# CB Instantaneous Setting



## JRaef (Mar 23, 2009)

All2226 said:


> I am currently working on an application that contains two motors that are identical. Ordinarily I strictly deal with a single motor only. Both motors are 3 phase 40HP with a Full Load Current of 66 for each motor. Each motor is landed on a Eaton vaccum starter and overload. I am feeding the breaker with 480V. The CB that has been ordered is an Eaton E2J 250 3pole 600VAC with instantaneous trip settings from 500 to 1000. Normally NEC 430.52 is where I look to find how I need to set my instantaneous trip setting, I am curious if I need to take the same approach as I am familiar with or do I need to calculate this application differently? If so, could you share the way you determined the setting. As this being the first time I have two motors to take in consideration. Thanks


So you have just the one breaker feeding two non-combination starters then?


----------



## All2226 (Jan 19, 2014)

Yes, 480 feeding the breaker and coming out of the breaker feeding the first motor contactor. From the first motor contactor I have jumpers coming off the top feeding the second motor's contactor. Each motor has a start push button dedicated to them.


----------



## JRaef (Mar 23, 2009)

Ok, so keep in mind that the NEC is not really intended to allow this, but does not specifically restrict it either, it just makes the rules clear for each motor BRANCH circuit protection. You have created a quasi feeder /branch situation. That breaker is a feeder because it branches below it, i.e. feeder tap rules, but it is a branch because it is the last protective device before the load. Not the intent of the NEC.

So you need to look at that single breaker as if it is one breaker feeding one motor, ie a motor branch circuit protection device. In a motor circuit, the OL relay is taking care of the long term over current protection, but the breaker is providing the short circuit and ground fault protection not only for the leads to the motor, but for the motor winding conductors too. Hence the strict rules on sizing.
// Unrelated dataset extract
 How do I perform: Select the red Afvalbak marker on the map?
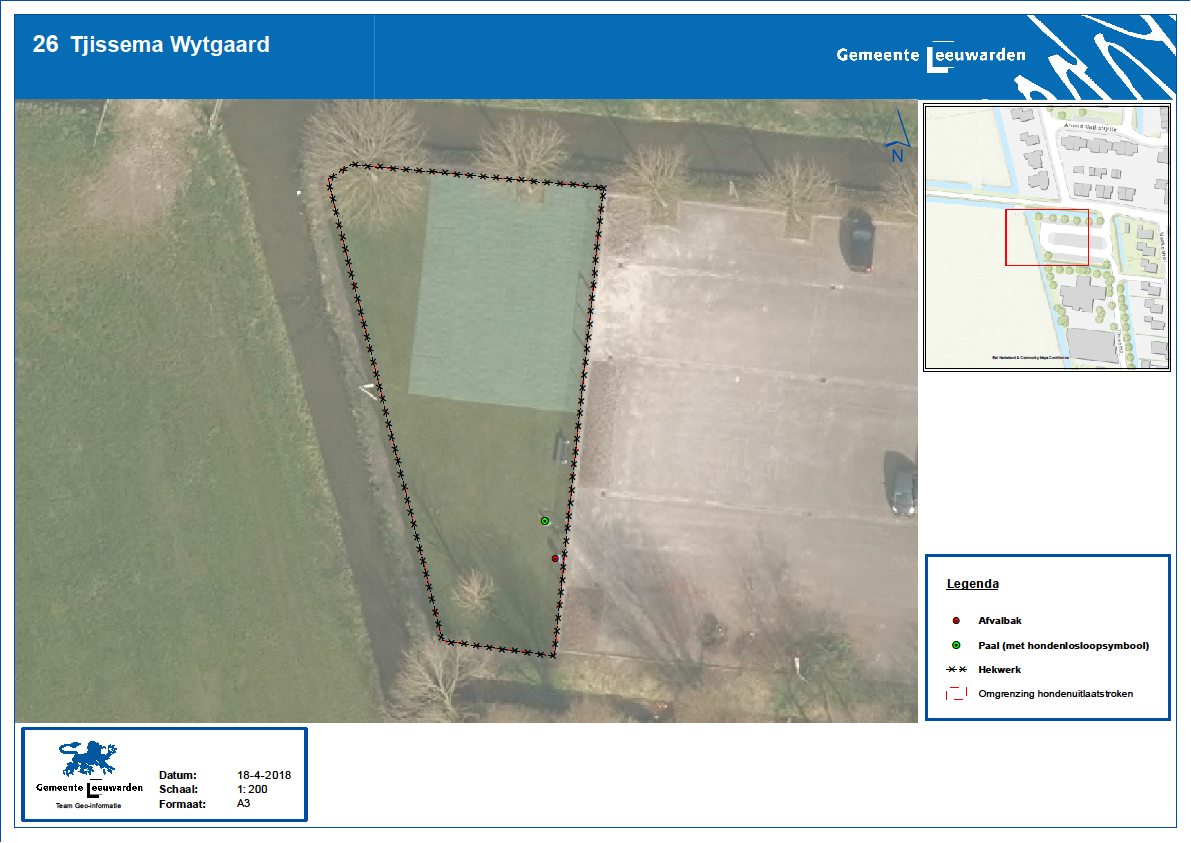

If the sizing works for both motors by looking at each one individually (which I doubt) then the rules remain the same as far as settings go. So the breaker cannot be greater than max% allowed of *one* motor FLA, and if you can prove that the single motor will not start with the lower settings, you can turn the breaker mag trips up to the values shown in the exceptions, depending on the motor type (on my iPad so I don't have my NEC here). Then be prepared that if one motor starts while the other is running and the breaker trips, but you are already at the max setting, it isn't going to work.

Realistically you should have one breaker as a main (feeder) sized at 125% of the largest FLA + total remaining FLA, then each motor branch circuit should have its own separate breaker or other SCPD.


----------